::: Selected excerpt :::

Last week, I volunteered as a soil tester for URI at the Lowe’s in Woonsocket . Mostly avoiding “big box” stores as I do, I was surprised at the many heirloom and heritage plants they carried - not just tomato varieties, but apple trees. I’m in the process of removing sod to make room for a tree orchard/berry bush site, as I’d like more varieties of apples and the blackberries I planted last year are out of control. My liberty apple (a fairly new cultivar supposedly resistant to rust) is doing fairly well, but may not be getting good pollination from my neighbor’s three crab-apples, overgrown as they are with bittersweet. My grafted apple with four varieties including brandywine appears to be growing vigorously only from its root stock, so I’m not sure what I have. I’d like to add two more cross-pollinating trees, and this store had seven varieties, all much bigger than the sticks I planted. Gardeners must be patient, but a $30 grafted tree from a catalog really should put out when I could get this other brandywine on sale for ten dollars and start harvesting next year.
Why should we bother with heritage breeds and heirloom plants? Many, through natural selection, build up natural disease resistance. Most have better nutrition, grown as food only and not for size, uniformity, and shipping endurance. The same goes for livestock. Heritage breeds often are great foragers, feeding off grass, seed, and insects rather than corn. Chickens allowed to free-range as they are meant to do (and I don’t mean that the coop is open but the chickens don’t know enough to go outside – beware of labels!) have higher protein and omega-3 and lower cholesterol. In contrast, stressed-out CAFO poultry can produce eggs higher in cholesterol and have a higher incidence of salmonella. Heritage breeds are not kept around for their genius, but some industrially-bred animals can no longer breed on their own. The standard white turkey will drown drinking water from the sky. Remember, we are what we eat.
Ironically, we can save heritage breeds by eating them. That is, by creating a demand for them, more will be bred for consumption. When I do get chickens, I want Plymouth Rocks and Delawares because they are dual purpose birds, cold-hardy to my New England area, docile, and happy in confinement, not to mention beautiful. (My future six chickens will have a 24 sq.ft. run, which far exceeds the 1 sq.ft. CAFOs maintain.) RWP Zoo has one-upped that, featuring the Partridge Rock, a rare breed of Plymouth Rock chicken.
I’ll say it again: We are what we eat. More and more, I hear of people’s allergies and food intolerances in reaction to our current food climate. A whole market now exists for gluten-free foods, where almost forgotten grains like amaranth and quinoa are resurfacing. Similarly, cows and chickens did not evolve to eat corn, and feeding them it causes nutritional deficiencies and gastro-intestinal upset. CAFOs solve this dilemma with antibiotics, adding hormones for fast growth so the animal is slaughtered before the health effects really set in. The closely-grouped chickens also receive arsenic to treat intestinal flora that wouldn’t be so rampant if they just had space to move. They also over-administer it, so arsenic ends up in waste. Now I wonder if arsenic-laden manure has been used to grow what I buy at the grocery. I fertilize my garden with compost and guinea pig and chicken manure. I know what’s in the first two, but this year I’ll be seeking out chicken manure from a farmer I trust rather than buying it in a bag.

:::

[Exercise details]: In the piece on heritage breeds, can you write out the stretch from "Ironically, we can" through "Plymouth Rock chicken." with "heritage breeds" renamed to "heirloom breeds"? The data records below have nothing to do with the piece on heritage breeds.

::: Material supplied :::

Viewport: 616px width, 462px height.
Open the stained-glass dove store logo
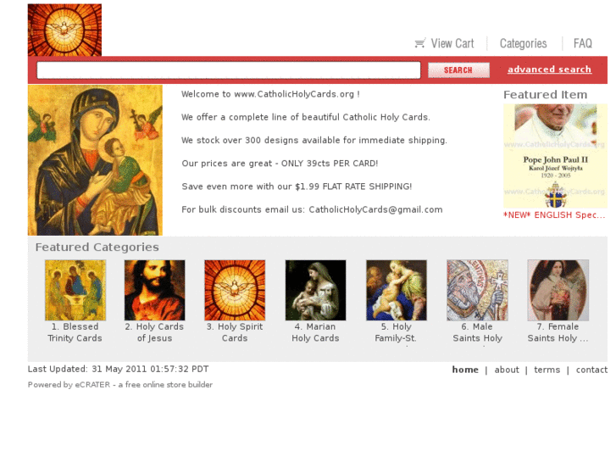tap(64, 30)
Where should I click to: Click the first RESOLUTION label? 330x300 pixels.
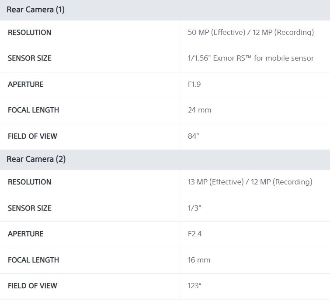29,33
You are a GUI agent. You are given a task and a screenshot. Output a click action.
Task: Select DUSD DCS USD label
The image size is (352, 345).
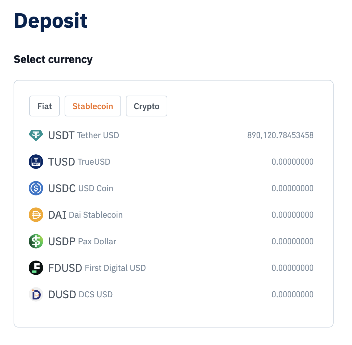80,294
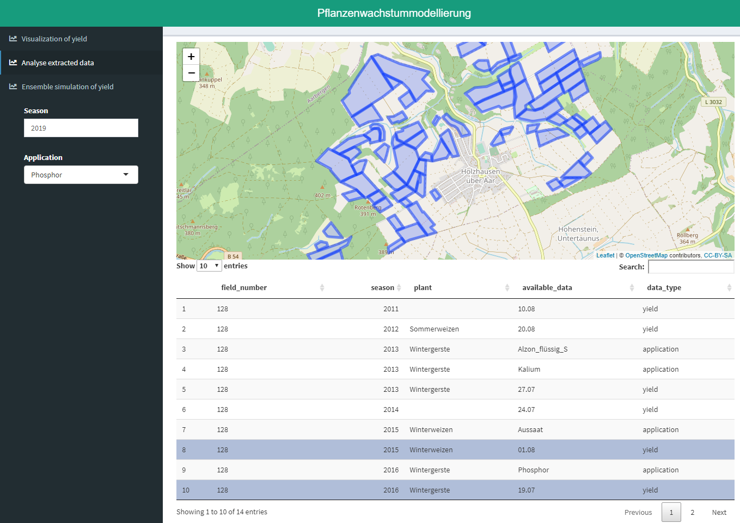Expand the Show entries count dropdown
This screenshot has width=740, height=523.
click(x=209, y=266)
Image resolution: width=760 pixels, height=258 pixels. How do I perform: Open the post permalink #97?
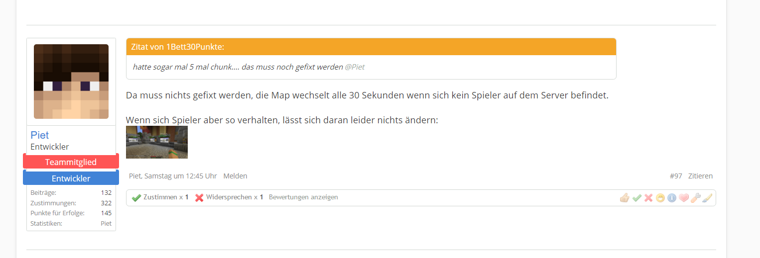[x=676, y=176]
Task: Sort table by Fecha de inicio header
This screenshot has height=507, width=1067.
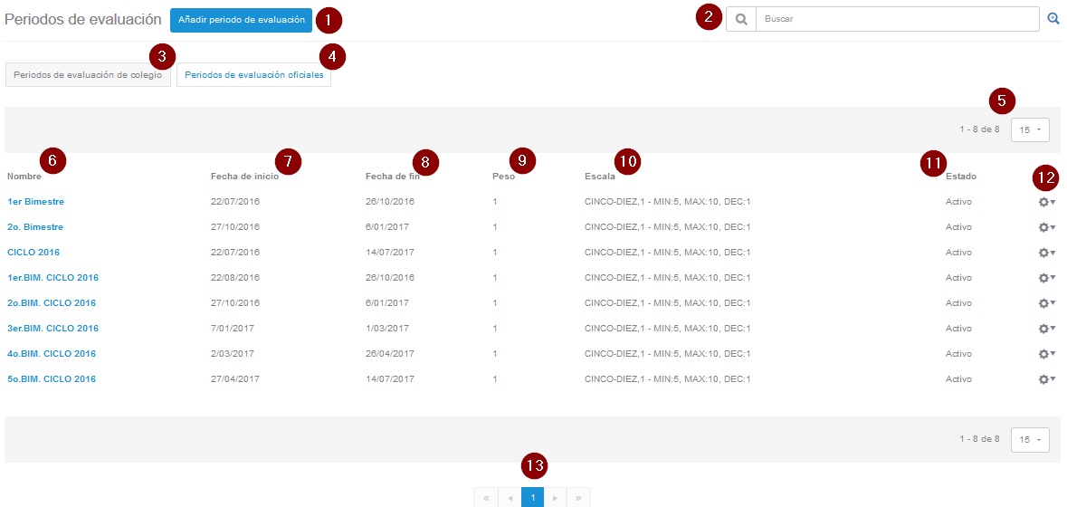Action: 243,177
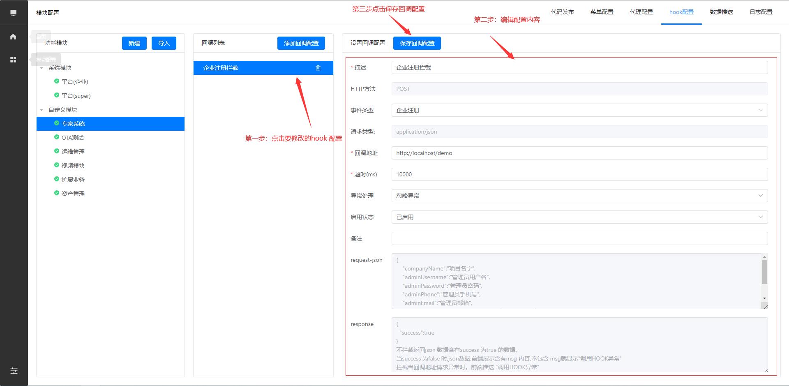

:::

[Reply]:
Ironically, we can save heirloom breeds by eating them. That is, by creating a demand for them, more will be bred for consumption. When I do get chickens, I want Plymouth Rocks and Delawares because they are dual purpose birds, cold-hardy to my New England area, docile, and happy in confinement, not to mention beautiful. (My future six chickens will have a 24 sq.ft. run, which far exceeds the 1 sq.ft. CAFOs maintain.) RWP Zoo has one-upped that, featuring the Partridge Rock, a rare breed of Plymouth Rock chicken.